24, 25. There wrestled a man with him—This mysterious person is called an angel (Ho 12:4) and God (Ge 32:28, 30; Ho 12:5); and the opinion that is most supported is that he was "the angel of the covenant," who, in a visible form, appeared to animate the mind and sympathize with the distress of his pious servant. It has been a subject of much discussion whether the incident described was an actual conflict or a visionary scene. Many think that as the narrative makes no mention in express terms either of sleep, or dream, or vision, it was a real transaction; while others, considering the bodily exhaustion of Jacob, his great mental anxiety, the kind of aid he supplicated, as well as the analogy of former manifestations with which he was favored—such as the ladder—have concluded that it was a vision [Calvin, Hessenberg, Hengstenberg]. The moral design of it was to revive the sinking spirit of the patriarch and to arm him with confidence in God, while anticipating the dreaded scenes of the morrow. To us it is highly instructive; showing that, to encourage us valiantly to meet the trials to which we are subjected, God allows us to ascribe to the efficacy of our faith and prayers, the victories which His grace alone enables us to make.
And when he saw that he prevailed not against him, he touched the hollow of his thigh; and the hollow of Jacob's thigh was out of joint, as he wrestled with him.
And he said, Let me go, for the day breaketh. And he said, I will not let thee go, except thou bless me.
26. I will not let thee go, except thou bless me—It is evident that Jacob was aware of the character of Him with whom he wrestled; and, believing that His power, though by far superior to human, was yet limited by His promise to do him good, he determined not to lose the golden opportunity of securing a blessing. And nothing gives God greater pleasure than to see the hearts of His people firmly adhering to Him.
And he said unto him, What is thy name? And he said, Jacob.
And he said, Thy name shall be called no more Jacob, but Israel: for as a prince hast thou power with God and with men, and hast prevailed.

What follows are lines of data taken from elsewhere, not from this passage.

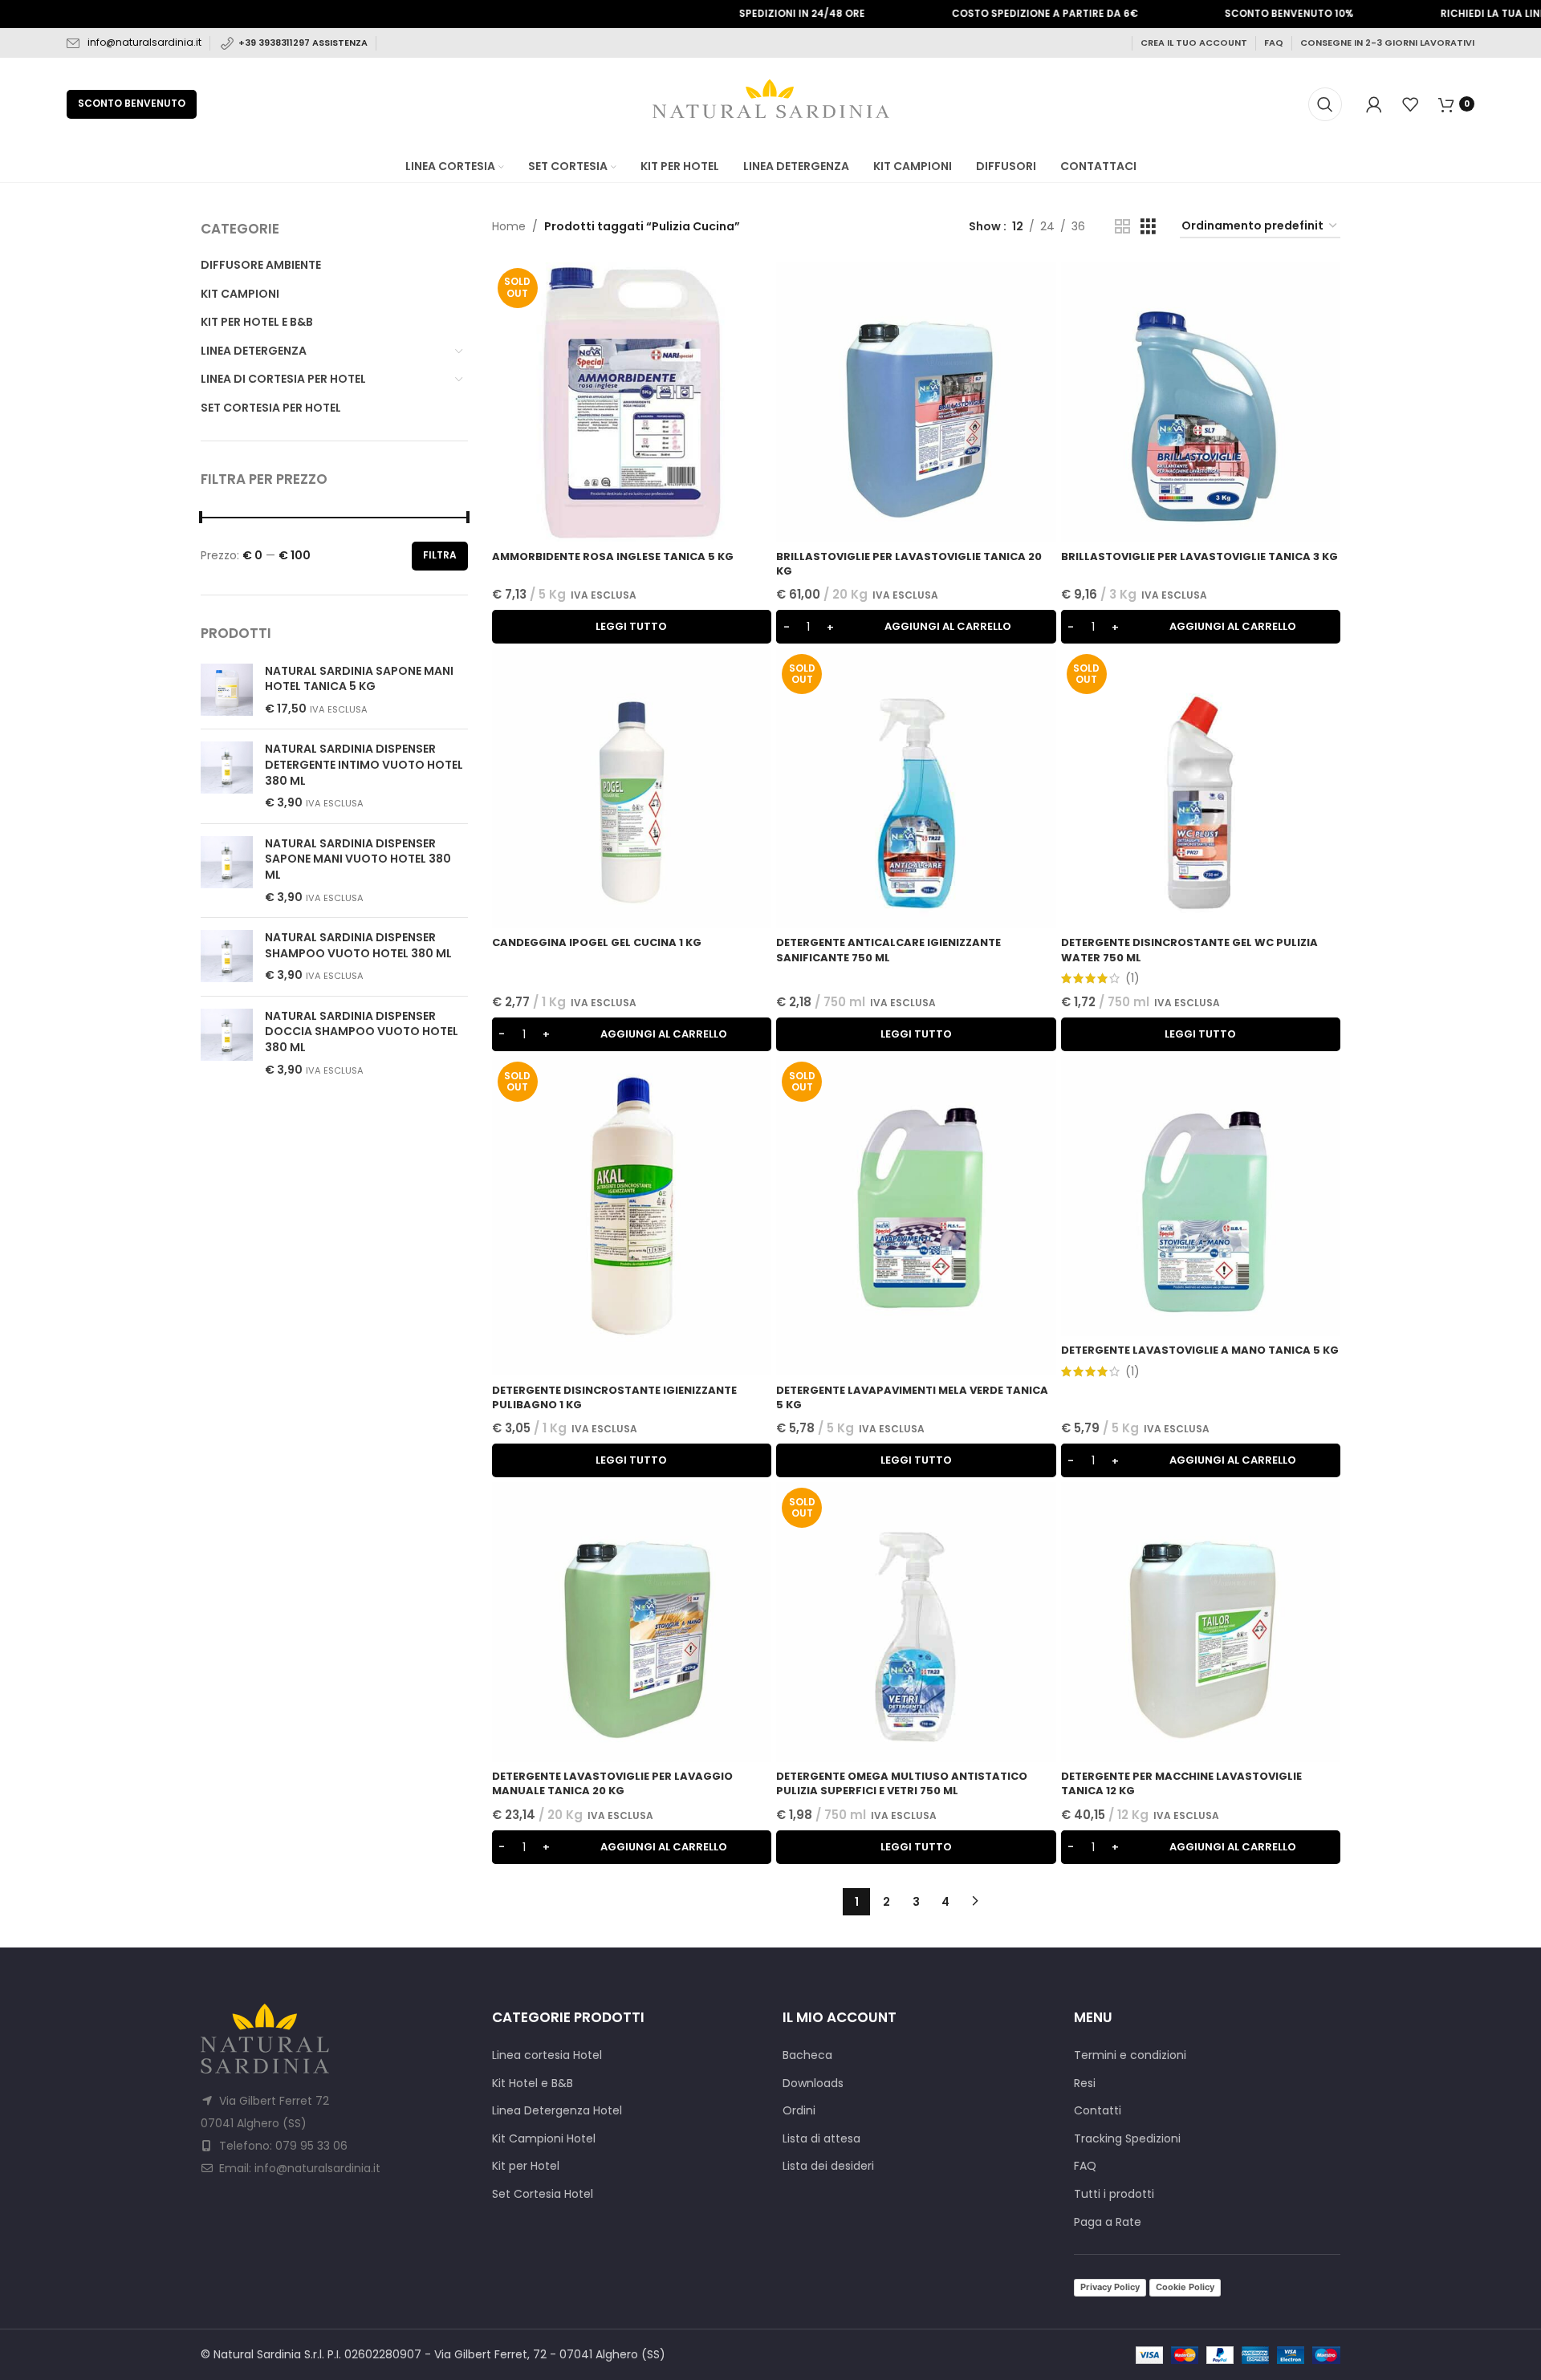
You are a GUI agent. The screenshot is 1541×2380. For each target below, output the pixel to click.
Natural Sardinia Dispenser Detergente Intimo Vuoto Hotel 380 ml (364, 764)
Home (509, 226)
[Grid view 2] (1122, 227)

28. Thy name shall be called no more Jacob, but Israel—The old name was not to be abandoned; but, referring as it did to a dishonorable part of the patriarch's history, it was to be associated with another descriptive of his now sanctified and eminently devout character.
And Jacob asked him, and said, Tell me, I pray thee, thy name. And he said, Wherefore is it that thou dost ask after my name? And he blessed him there.
29. Jacob asked, Tell me … thy name—The request was denied that he might not be too elated with his conquest nor suppose that he had obtained such advantage over the angel as to make him do what he pleased.
And Jacob called the name of the place Peniel: for I have seen God face to face, and my life is preserved.
And as he passed over Penuel the sun rose upon him, and he halted upon his thigh.
31. halted upon his thigh—As Paul had a thorn in the flesh given to humble him, lest he should be too elevated by the abundant revelations granted him [2Co 12:7], so Jacob's lameness was to keep him mindful of this mysterious scene, and that it was in gracious condescension the victory was yielded to him. In the greatest of these spiritual victories which, through faith, any of God's people obtain, there is always something to humble them.
Therefore the children of Israel eat not of the sinew which shrank, which is upon the hollow of the thigh, unto this day: because he touched the hollow of Jacob's thigh in the sinew that shrank.
32. the sinew which shrank—the nerve that fastens the thigh bone in its socket. The practice of the Jews in abstaining from eating this in the flesh of animals, is not founded on the law of Moses, but is merely a traditional usage. The sinew is carefully extracted; and where there are no persons skilled enough for that operation, they do not make use of the hind legs at all.